Saturday, January 17, 2009

Am waiting for dinner to cook.

Off to what feels like an excellent start. First line of the book, for today anyway: "The cut appeared slowly, a welling red line of blood against Father’s white sleeve." The first scene is done, and it's not any of the ones I had written down on my list. But--for today, anyway--it feels right.

Will see if I can do more later. But first, family must eat.

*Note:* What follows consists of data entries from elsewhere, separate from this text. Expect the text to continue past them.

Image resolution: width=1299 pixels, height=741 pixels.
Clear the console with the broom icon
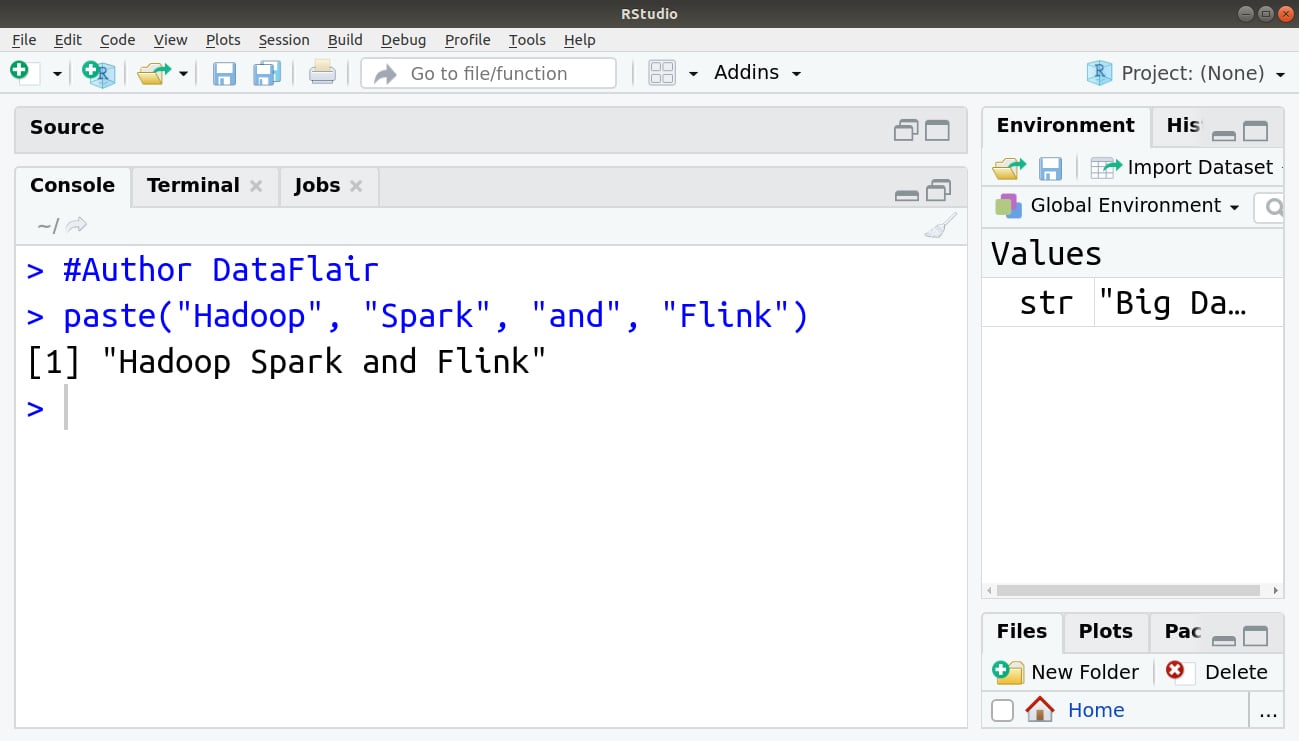pos(938,225)
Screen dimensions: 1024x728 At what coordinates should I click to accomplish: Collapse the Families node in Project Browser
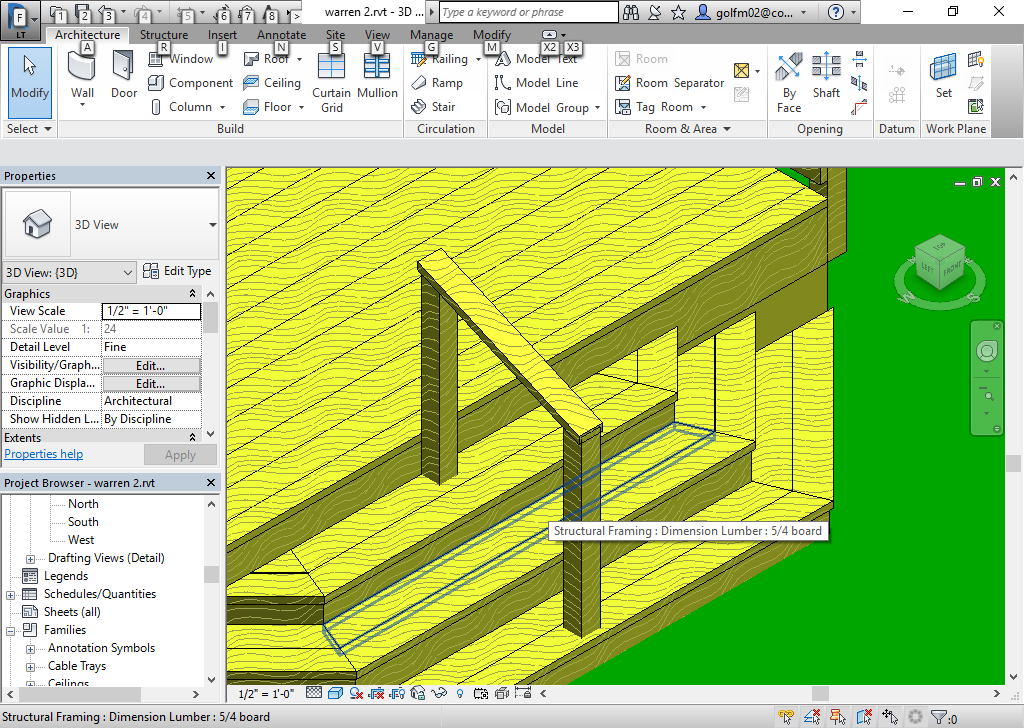(x=8, y=630)
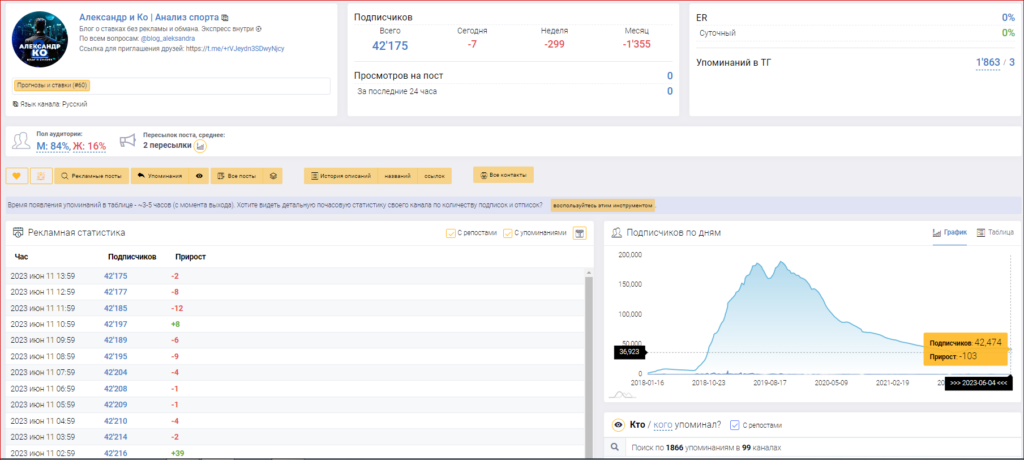Click the copy icon next to channel title
Viewport: 1024px width, 460px height.
click(x=224, y=18)
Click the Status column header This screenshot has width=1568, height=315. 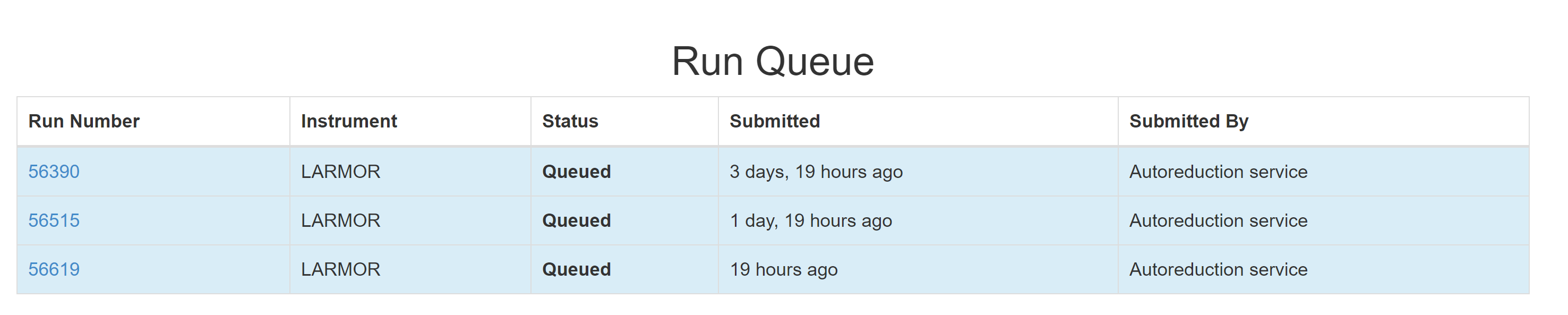tap(570, 121)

300 or so words down, probably 50-60K to go.

clean slate

Yesterday I scribbled a bunch of thoughts re. the swordfighting ms in various spirals throughout the house. I made notes about the MC's motivations and feelings and worked out what probably happened to set him off, and I made a list of some scenes that would show a lot of the stuff that I merely inserted here and there as backstory in older versions. I still can't see how the book starts, or what order these beginning scenes would have to go in to make sense. But I am trying now to pay attention to how I feel. Now I want to try not to push this ms according to what makes sense, but to use the momentum of whatever is calling strongly to me. Of course a story needs to make sense and you have to use a little brain power to write--you can't write by gut all the time, or your book will never be readable. But I think I need to learn how to balance those two approaches better and with more awareness.

Maybe I am working out my own way to plot. For me--with this project, anyway--it doesn't seem to work to start from a strictly plotting standpoint. By that I mean I figured out the story first, step by step, chapter by chapter; I figured it out and it all made perfect sense, down to the chapter hooks. Then I went back to try to figure out how to show the reader the characterization I knew was already there, underneath. That approach has not worked.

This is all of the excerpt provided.